Abdul-Hussein Khazal. He reported for Alhurra on issues inside Iraq, including extensive coverage of elections, and previously for Radio Sawa. Khazal was also head of the press service for the Basra city council, editor of a Basra newspaper and a member of the Shia Dawa party. Khazal, 40, and his three-year-old son, were both shot dead in February 2005 as they left their house in Basra.
Ogulsapar Muradova. Based in Ashgabat, Muradova reported on human rights issues in Turkmenistan for RFE/RL. A staunch defender of human rights, she was also a member of the Turkmen Helsinki Federation.

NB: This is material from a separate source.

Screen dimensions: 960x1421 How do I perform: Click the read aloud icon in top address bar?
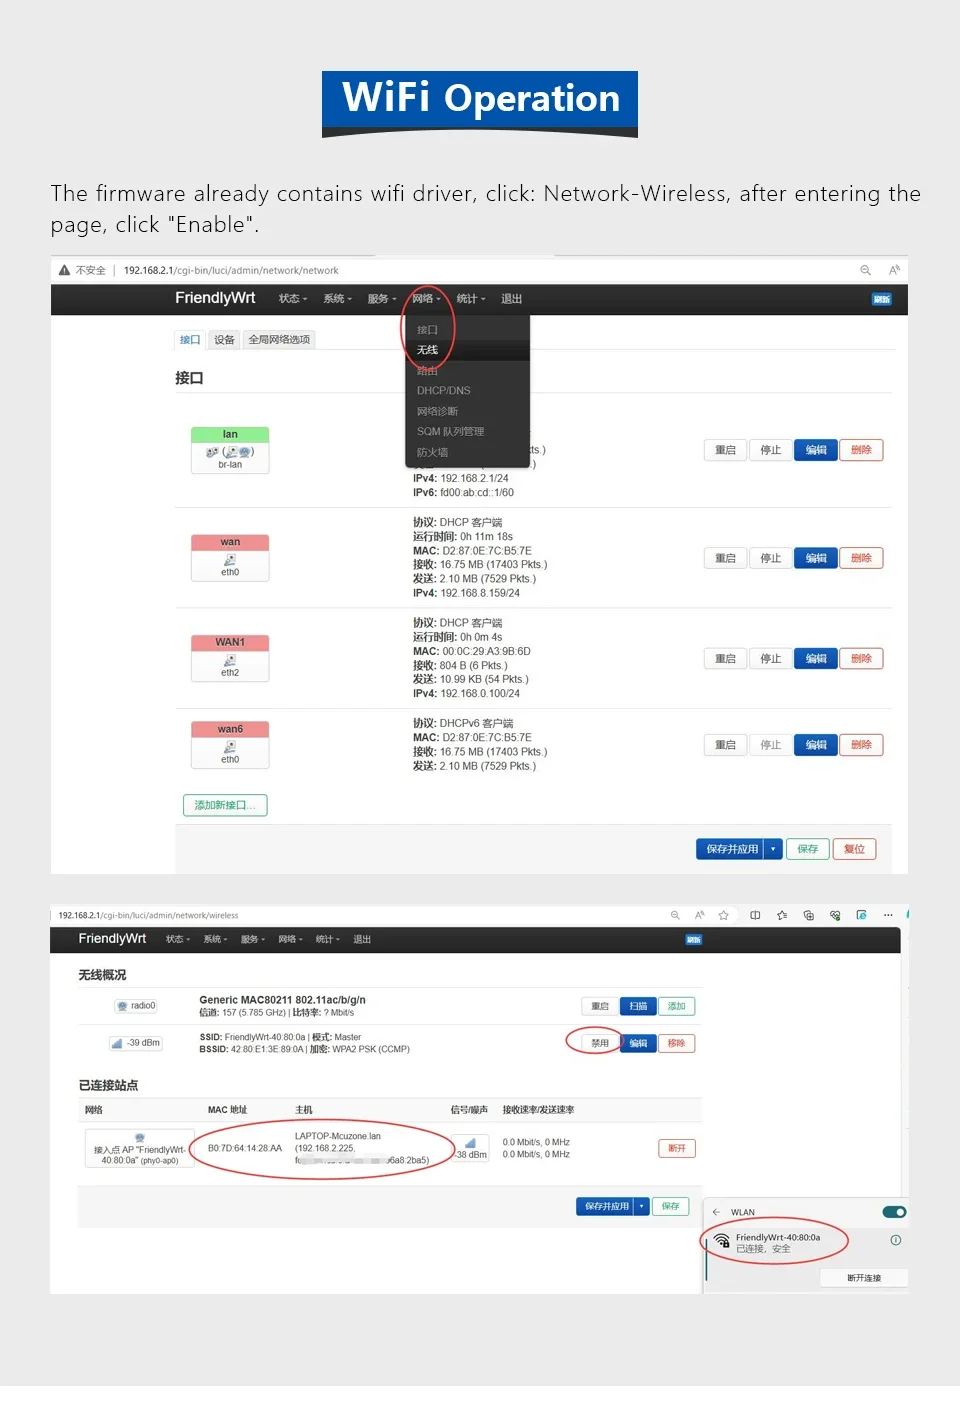894,270
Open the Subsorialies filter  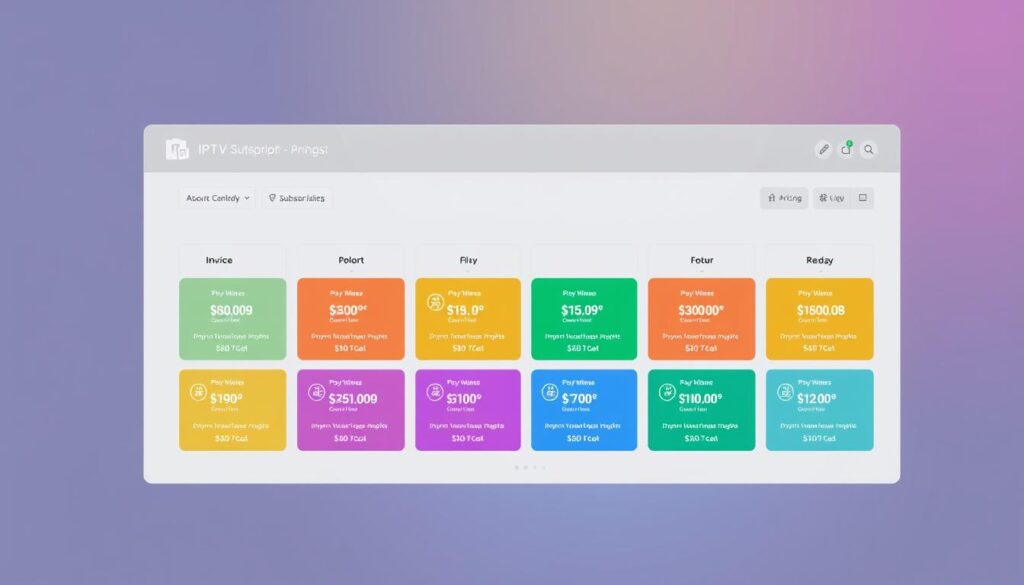click(297, 198)
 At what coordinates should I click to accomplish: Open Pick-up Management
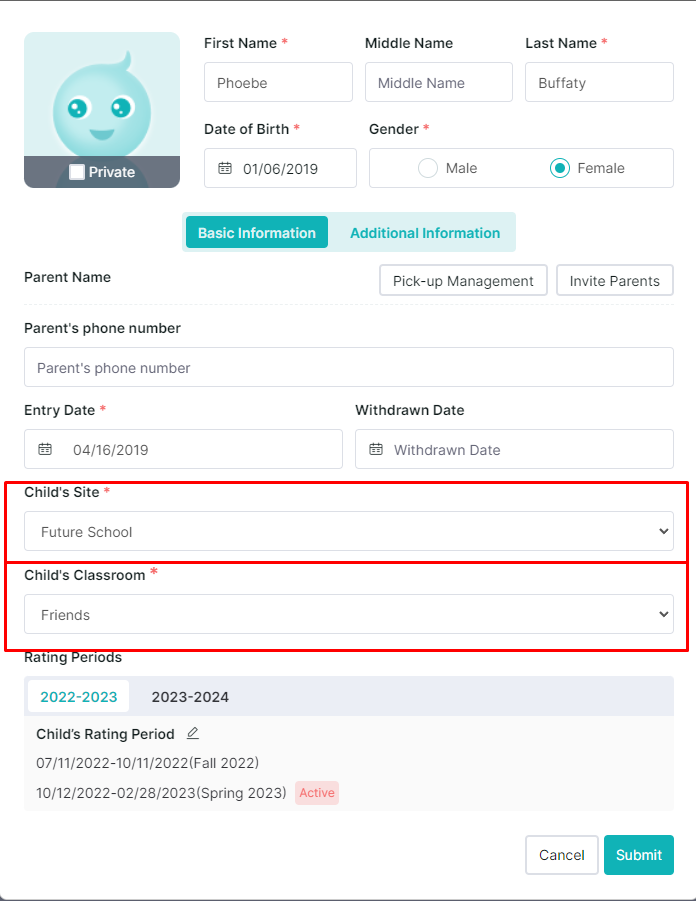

In a sweeping campaign by the Turkmen government to crack down on dissidents, Muradova, 58, was arrested in June 2006 and died mysteriously in September of that year. Family members reported seeing marks of torture and a “large wound” on the journalist’s head. She left behind three daughters.
Khamail Muhsin Khalaf. Khalaf covered social and cultural life in Iraq for RFE/RL’s Arabic service. She was a well-known former Iraqi television newscaster who had worked for Iraqi national television since the 1970s and joined RFE/RL shortly after the fall of Saddam Hussein. Khamail disappeared on April 3, 2007. Her body was found two days later, evidently tortured and shot in the head. Fifty years old, she left behind her husband and three daughters.